IF VOTERS want to end the infamous pension spiking at the San Ramon Valley Fire Protection District, they should start by replacing firefighters on the board of the debt-ridden agency with representatives loyal to residents and taxpayers.
As reported here last year, two fire chiefs, a deputy chief and an assistant chief who retired in the previous seven years were bringing home annual pensions of roughly a quarter-million dollars or more. That far exceeded the base salaries they were earning during their final year of employment.
In response to our reporting, fire district directors, who had approved an expensive new pension spiking option just two years earlier, took small steps to reduce the excesses for future retirees. They could have, and should have, gone much further. From rank-and-file firefighters to management, pension spiking is still prevalent at the district. For example, unused vacation and holidays can still be used to boost pensions as much as 20 percent.
On top of that, managers can fatten retirement pay by cashing in unused "administrative leave" and receiving pension credit for standby pay. In other words, not only are they paid extra for items that should be part of the job for which they already receive substantial salaries, they're also using those add-ons to boost their pensions.

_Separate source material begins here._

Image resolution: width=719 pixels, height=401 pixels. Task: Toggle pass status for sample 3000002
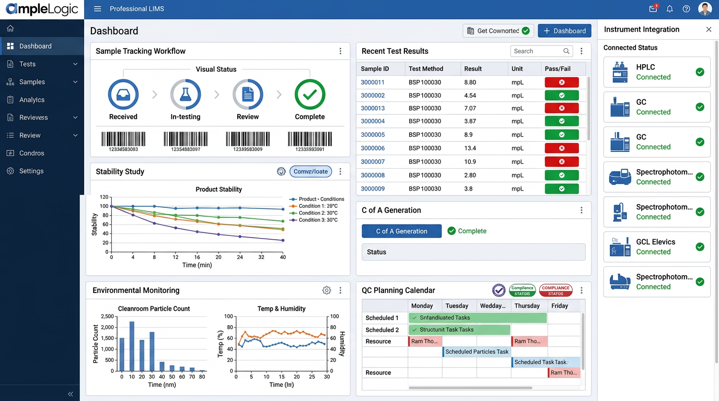(x=562, y=96)
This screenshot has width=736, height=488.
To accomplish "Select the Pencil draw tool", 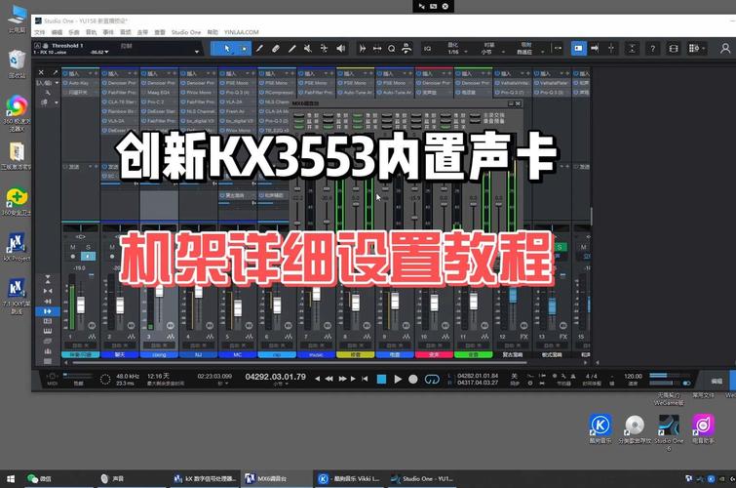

It's time to inject some sanity. But, get this: For the past two years the fire board has been run by firefighters. That's right: Three of the five board members work in other Bay Area fire departments and belong to the same parent union as the San Ramon Valley firefighters. When it comes to pension changes, and when it comes to negotiations, they are bargaining with the same union that represents them.
It's time for residents and taxpayers to take back their department. Nick Dickson, one of the firefighters on the board, is not seeking re-election. Another, Jennifer Price, is running for a third term. Both seats should be filled with residents without conflicts.
Price has another problem. Her husband is a brother of the fire chief, Richard Price. While she has abstained from issues involving his hiring and compensation, she passes judgment on his policy recommendations. We think highly of the chief, who takes pension problems seriously. But he needs to push harder for change. He shouldn't be constrained by his firefighter sister-in-law.
For those reasons, we endorse engineer Glenn Umont and financial adviser Michael Marchi, who will put taxpayers' interests above firefighters'. (The fourth candidate on the ballot, Walter Welti, dropped out and is supporting Umont and Marchi.) Umont and Marchi have been active participants at board meetings, understand the district's issues and recognize the long-term fiscal plight of the district.
There's a lot to be concerned about. Pension spiking is just the tip of the iceberg.
The high-wealth district has very adequate property tax revenues, yet it has run up astounding debt. The pension and retiree health funds are $132 million short. Put another way, the district would have to devote 21/2 years of income to those two programs just to bring them to where they should be today.
Tough decisions must be made to return fiscal sanity to the district. Yet, Jennifer Price at first told us that, on pension reform, the board had "already done the things we can do legally."
That's simply not so, as she acknowledged when pressed further. There are many changes the board can still, and must, make to reduce pension spiking. But first voters need representatives who understand where their loyalties should lie.